Health spending will also rebound with the economy as businesses add jobs, workers gain health benefits and consumer confidence grows, federal economists said. Growth will average 5.7% per year for the next decade, fast enough to outpace annual economic growth by 1.1 percentage points.
Experts behind the projections said it's too soon to say whether spending will decline thanks to efforts underway that seek to improve the quality and lower the cost of healthcare. “We don't have any explicit impact for any of these innovations at the current time,” said CMS economist Sean Keehan. “There's just not enough evidence.”
Sisko said the drag from the economy is partially responsible for the slower growth through 2023 compared with recent decades. Rapid acceleration in prescription drug spending also contributed to the strong health spending growth during the late 1990s and early 2000s, she said.
Growth in drug spending has been moderate to imperceptible in recent years as generic drugs eclipsed their more expensive brand-name versions that lost patent protection. Pharmaceuticals account for about 10% of health expenditures, which is large enough to make a difference “if you go from a period where blockbusters are everywhere, to a period where blockbusters are nowhere,” said Paul Huges-Cromwick, an economist with the Altarum Institute.
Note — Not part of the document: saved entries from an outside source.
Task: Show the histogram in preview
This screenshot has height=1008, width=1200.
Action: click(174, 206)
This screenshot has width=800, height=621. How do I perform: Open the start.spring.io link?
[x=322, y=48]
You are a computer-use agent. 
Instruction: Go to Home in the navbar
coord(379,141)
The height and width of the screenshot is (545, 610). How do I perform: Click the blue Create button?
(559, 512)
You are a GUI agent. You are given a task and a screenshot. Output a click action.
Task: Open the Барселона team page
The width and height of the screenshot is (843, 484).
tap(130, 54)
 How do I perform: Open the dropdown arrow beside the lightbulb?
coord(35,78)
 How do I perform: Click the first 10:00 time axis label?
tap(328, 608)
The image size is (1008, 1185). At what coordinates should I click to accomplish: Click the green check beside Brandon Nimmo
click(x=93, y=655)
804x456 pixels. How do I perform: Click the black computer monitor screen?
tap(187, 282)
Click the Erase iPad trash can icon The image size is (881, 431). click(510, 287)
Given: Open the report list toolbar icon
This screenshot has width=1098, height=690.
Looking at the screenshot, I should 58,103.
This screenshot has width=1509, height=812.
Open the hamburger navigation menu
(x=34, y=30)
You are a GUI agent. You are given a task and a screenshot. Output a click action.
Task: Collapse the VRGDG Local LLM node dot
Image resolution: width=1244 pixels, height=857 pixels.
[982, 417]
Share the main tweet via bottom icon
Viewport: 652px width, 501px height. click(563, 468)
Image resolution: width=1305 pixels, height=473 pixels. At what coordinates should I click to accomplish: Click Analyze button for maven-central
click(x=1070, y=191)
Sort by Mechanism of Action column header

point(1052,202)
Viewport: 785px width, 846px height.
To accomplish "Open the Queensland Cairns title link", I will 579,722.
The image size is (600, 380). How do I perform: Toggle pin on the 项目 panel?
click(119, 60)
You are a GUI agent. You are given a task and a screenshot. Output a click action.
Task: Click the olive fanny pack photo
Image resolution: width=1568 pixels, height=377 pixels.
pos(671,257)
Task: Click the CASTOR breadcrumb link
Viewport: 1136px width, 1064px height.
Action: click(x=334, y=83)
Drug spending increased 0.4% in 2012 compared with 11.6% in 2000.
Low overall inflation since the recession has also helped to hold down healthcare prices, said Charles Roehrig, director of the Altarum Center for Sustainable Health Spending.
Healthcare entered the recession with a slowdown underway, Roehrig said. Payment rates to doctors were already cooling and high-deductible health plans were gaining traction.
Growing use of those plans is another factor that federal actuaries said will keep health spending growth below the more robust pace of recent decades.
Less use of medical services among Medicare enrollees is projected to dampen growth, too. Medicare spending growth slowed in 2013 to 3.3% from 4.8% in 2012, and it will slow further to 2.7% in 2015, according to the projections. That's in part because of federal spending cuts but also thanks to less use of medical services, particularly hospital visits, the actuaries said. Greater demand for services as baby boomers age will prompt Medicare spending to accelerate starting in 2016.